TEMPO.CO, Jakarta - Gabungan Koperasi Produsen Tahu Tempe Indonesia (Gakoptindo), mendesak pemerintah kembali memberlakukan harga jual perajin (HJP) untuk kedelai. Ketua Umum Gakoptindo, Aip Syaifuddin, mengatakan penghapusan HJP hanya membuat perajin lokal semakin terpuruk.
"Itu nanti namanya pasar bebas. Kalau perajin miskin masak bertanding dengan importir?

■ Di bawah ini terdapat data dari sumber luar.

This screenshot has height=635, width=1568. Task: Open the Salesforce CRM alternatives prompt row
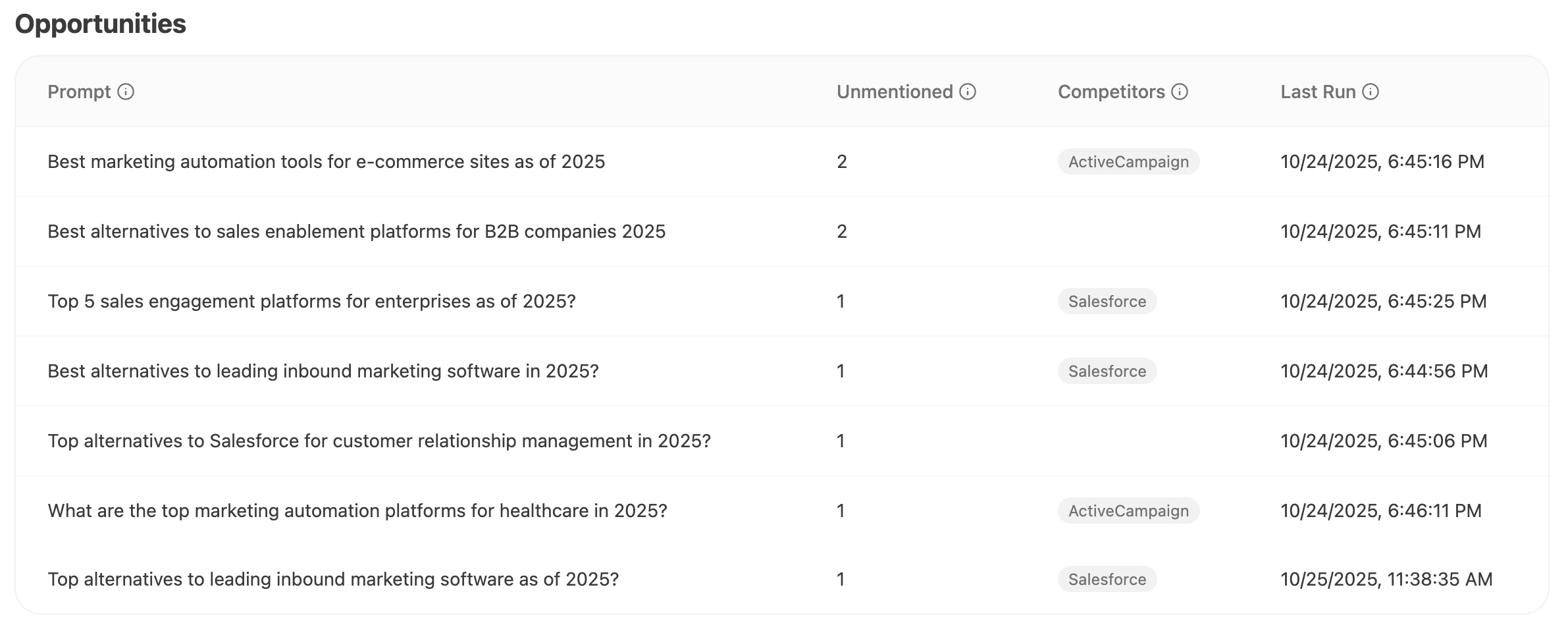(x=379, y=441)
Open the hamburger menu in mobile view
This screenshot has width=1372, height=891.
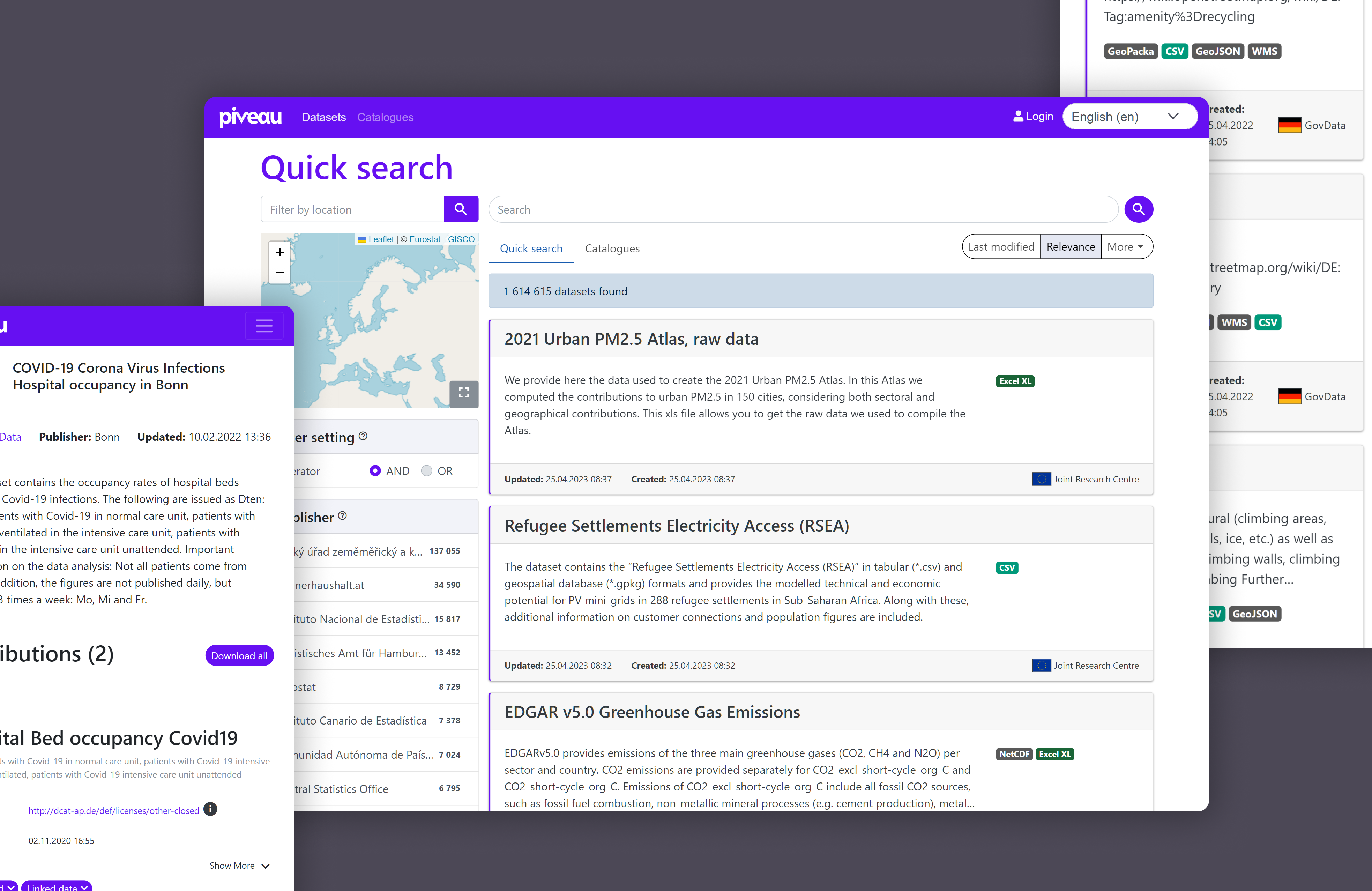[264, 326]
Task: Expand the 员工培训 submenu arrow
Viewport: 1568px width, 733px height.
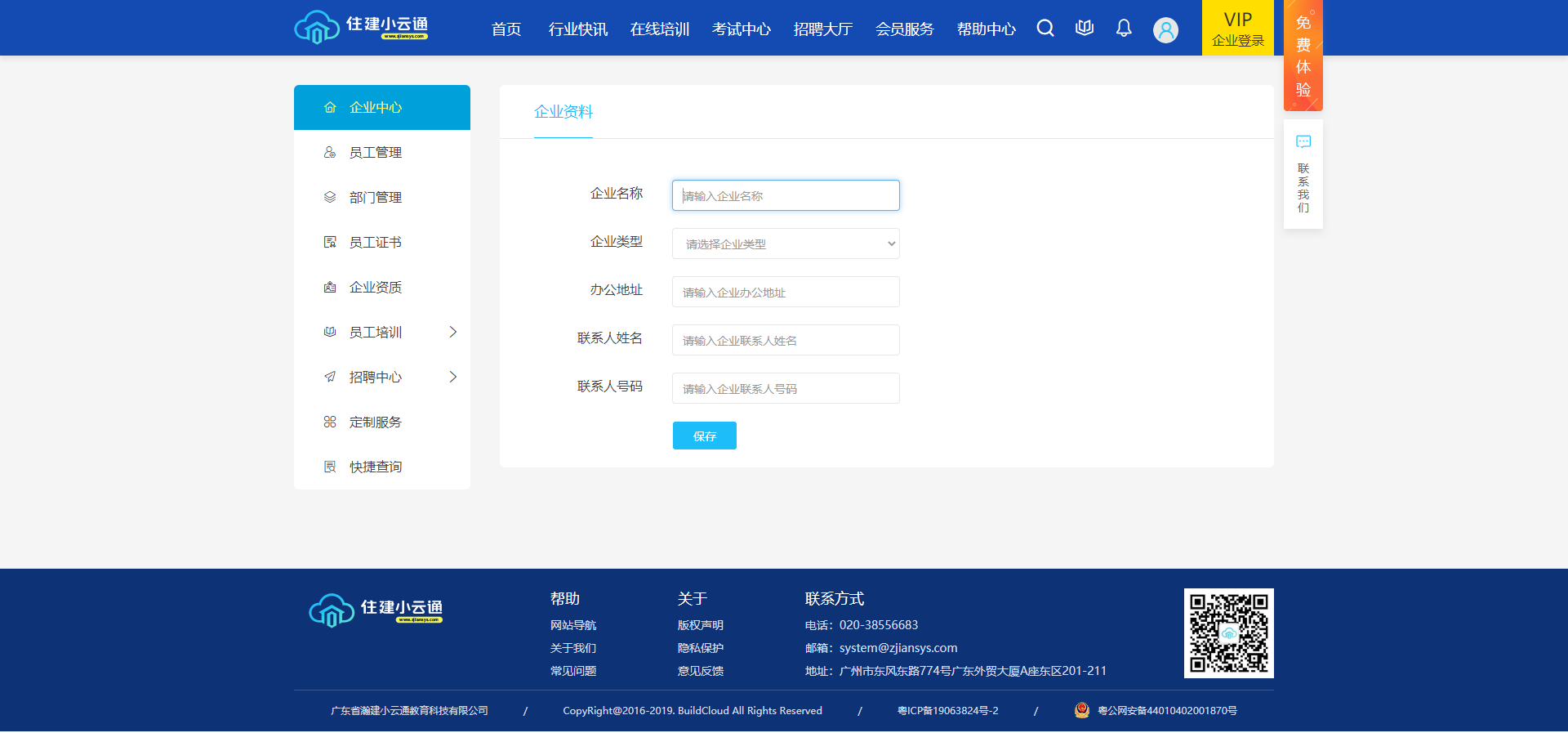Action: (x=452, y=332)
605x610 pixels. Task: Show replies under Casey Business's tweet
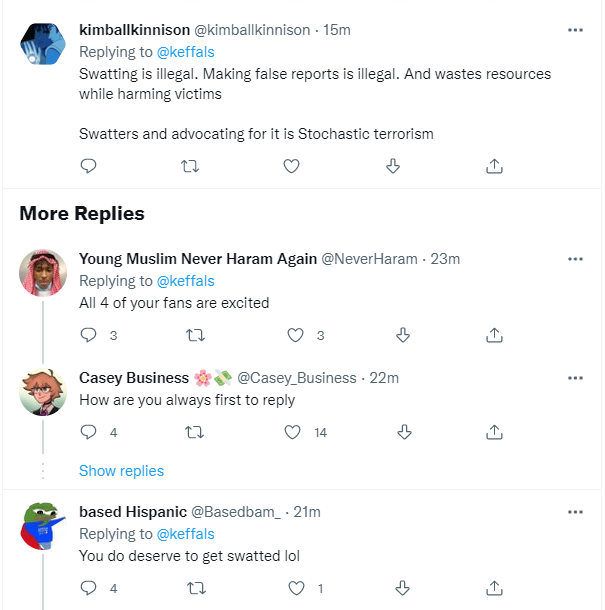coord(121,471)
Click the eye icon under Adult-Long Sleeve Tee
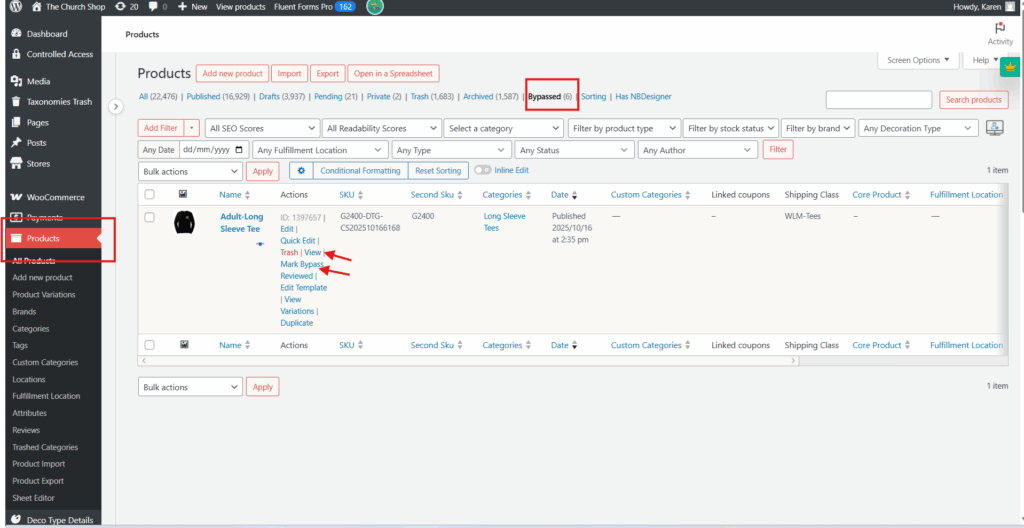Image resolution: width=1024 pixels, height=528 pixels. (260, 244)
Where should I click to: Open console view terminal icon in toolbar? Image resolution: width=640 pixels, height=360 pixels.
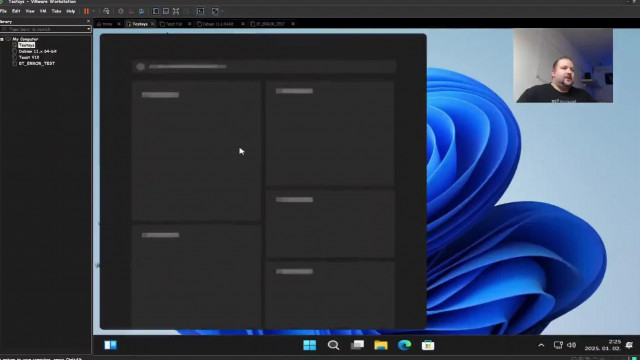click(200, 11)
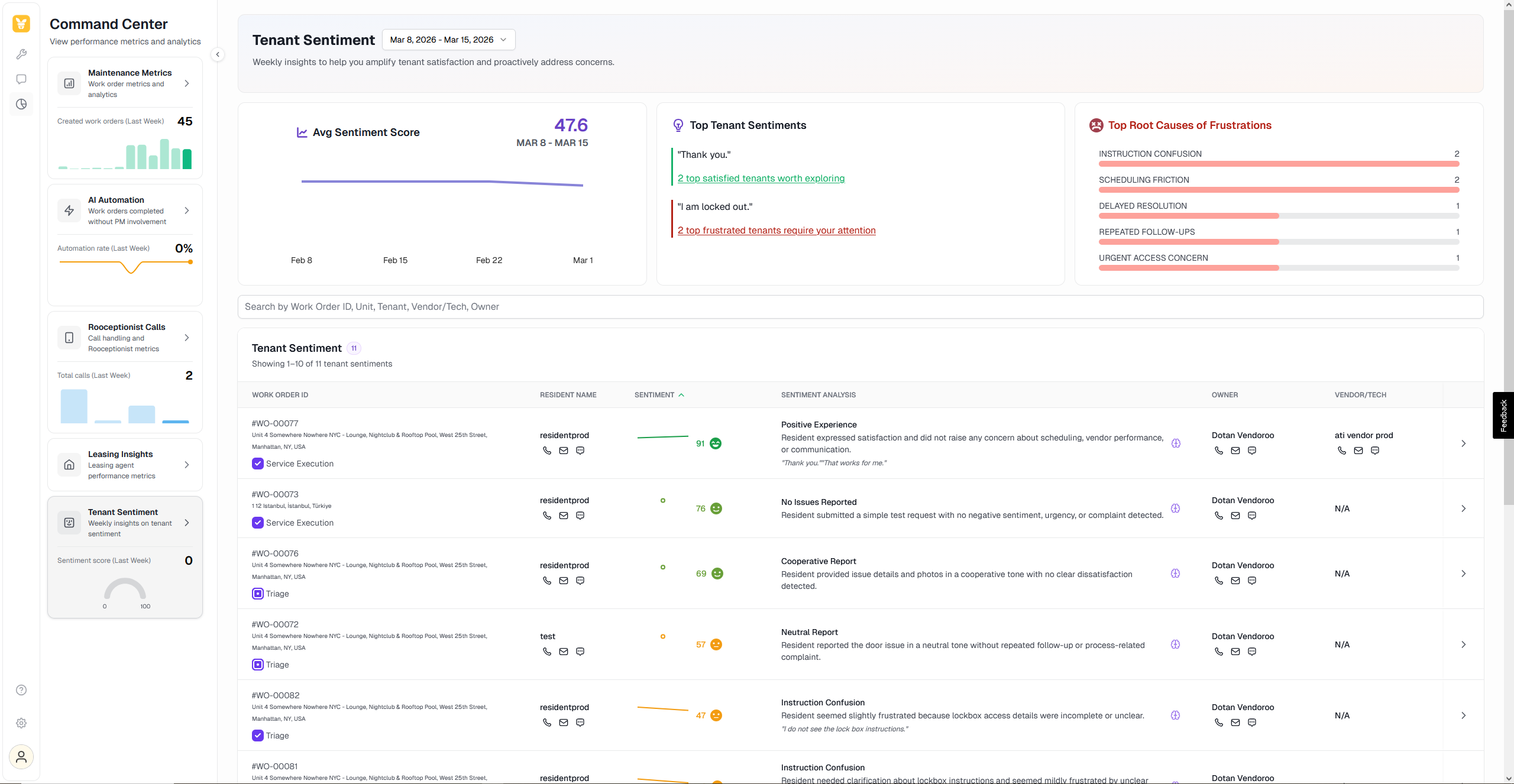1514x784 pixels.
Task: Toggle Service Execution checkbox under WO-00073
Action: pyautogui.click(x=258, y=523)
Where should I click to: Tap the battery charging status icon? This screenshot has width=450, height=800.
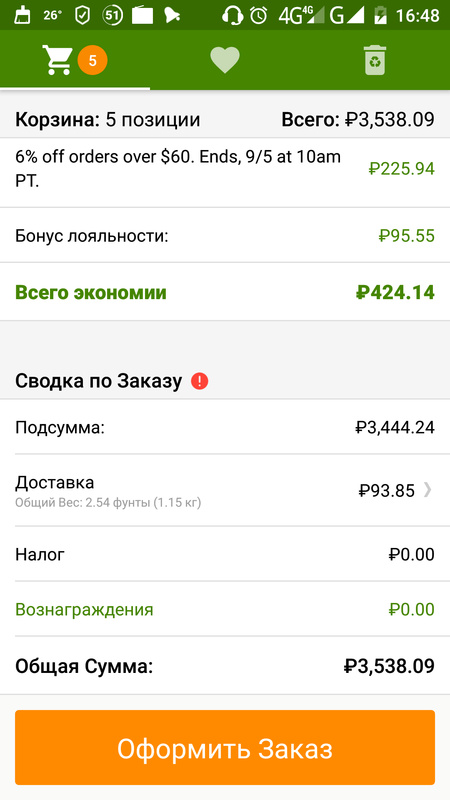click(x=380, y=15)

Di mana pembelaan pemerintah terhadap yang miskin?" kata Aip di kantor Komisi Pengawas Persaingan Usaha (KPPU), Kamis, 5 September 2013.
Berdasarkan Permendag No. 26/M-DAG/PER/6/2013 tanggal 13 Juni 2013 tentang penetapan HJP di tingkat perajin tahu tempe, pemerintah memberlakukan HJP dan harga beli petani (HBP). Tapi, mulai September, HJP dihapuskan oleh Kementerian, dengan alasan untuk membuka keran impor selebar-lebarnya demi menurunkan harga.
Gakoptindo mempertanyakan dasar dari penghapusan penetapan HJP tersebut. Menurut dia, penghapusan tersebut tidak memiliki alasan kuat. Aip mengatakan, HJP pada Juli mencapai Rp 7.450 kemudian pada bulan Agustus, HJP ditetapkan mencapai Rp 7.700 per kilogram. Lalu tiba-tiba pada September HJP dihapuskan. "Idealnya HJP pada September dengan menyesuaikan kurs saat ini sekitar Rp 8.100," katanya.
Aip pesimistis penghapusan HJP akan mampu menurunkan harga kedelai. Ini disebabkan pasokan kedelai impor pun tidak bisa langsung didatangkan ke Indonesia. "Harga itu baru turun kalau kedelainya sudah datang. Kedelai datang paling cepat dua bulan lagi," katanya.
Gakoptindo meminta pemerintah menetapkan HJP pada level Rp 8.100 sambil menunggu datangnya pasokan kedelai impor, Hal ini dilakukan agar pengrajin bisa tetap bertahan mengantisipasi gejolak harga serta seretnya pasokan kedelai.